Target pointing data
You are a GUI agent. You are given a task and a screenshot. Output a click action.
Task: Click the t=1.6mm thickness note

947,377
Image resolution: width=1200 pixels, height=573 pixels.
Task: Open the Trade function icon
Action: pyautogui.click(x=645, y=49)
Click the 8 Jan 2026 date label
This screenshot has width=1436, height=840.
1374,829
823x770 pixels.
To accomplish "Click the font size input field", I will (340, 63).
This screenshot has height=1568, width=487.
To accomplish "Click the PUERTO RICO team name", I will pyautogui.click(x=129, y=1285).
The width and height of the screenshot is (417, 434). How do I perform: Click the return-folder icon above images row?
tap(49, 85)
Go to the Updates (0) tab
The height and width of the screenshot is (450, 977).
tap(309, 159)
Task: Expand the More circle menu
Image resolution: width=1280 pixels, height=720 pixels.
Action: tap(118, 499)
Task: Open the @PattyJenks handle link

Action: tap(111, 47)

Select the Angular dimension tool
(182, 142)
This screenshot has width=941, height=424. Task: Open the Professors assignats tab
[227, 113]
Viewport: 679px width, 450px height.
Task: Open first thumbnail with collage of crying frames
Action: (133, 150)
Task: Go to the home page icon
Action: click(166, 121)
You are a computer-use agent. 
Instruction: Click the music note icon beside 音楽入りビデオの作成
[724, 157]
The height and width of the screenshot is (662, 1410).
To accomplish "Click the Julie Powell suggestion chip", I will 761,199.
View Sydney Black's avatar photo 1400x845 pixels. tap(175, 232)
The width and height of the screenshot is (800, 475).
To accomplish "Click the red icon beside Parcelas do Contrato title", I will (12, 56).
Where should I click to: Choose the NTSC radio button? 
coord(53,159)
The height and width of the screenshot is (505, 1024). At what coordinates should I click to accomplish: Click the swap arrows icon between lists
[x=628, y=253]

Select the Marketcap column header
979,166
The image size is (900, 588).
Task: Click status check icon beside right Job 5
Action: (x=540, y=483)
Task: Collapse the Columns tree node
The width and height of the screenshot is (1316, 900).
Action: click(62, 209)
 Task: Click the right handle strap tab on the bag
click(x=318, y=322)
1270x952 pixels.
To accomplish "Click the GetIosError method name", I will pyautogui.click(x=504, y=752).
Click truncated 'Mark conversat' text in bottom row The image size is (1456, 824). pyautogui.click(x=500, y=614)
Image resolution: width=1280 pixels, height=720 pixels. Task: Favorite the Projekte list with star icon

• _Problem description_: Copy out, word for word, the part of the listing that opens with its first line and closes with the line containing "tap(309, 159)", including both of those lines.

• _Task answer_:
You are a GUI agent. You are given a task and a screenshot. Output a click action.
Task: Click the t=1.6mm thickness note

947,377
Image resolution: width=1200 pixels, height=573 pixels.
Task: Open the Trade function icon
Action: pyautogui.click(x=645, y=49)
Click the 8 Jan 2026 date label
This screenshot has width=1436, height=840.
1374,829
823x770 pixels.
To accomplish "Click the font size input field", I will (340, 63).
This screenshot has height=1568, width=487.
To accomplish "Click the PUERTO RICO team name", I will pyautogui.click(x=129, y=1285).
The width and height of the screenshot is (417, 434). How do I perform: Click the return-folder icon above images row?
tap(49, 85)
Go to the Updates (0) tab
The height and width of the screenshot is (450, 977).
tap(309, 159)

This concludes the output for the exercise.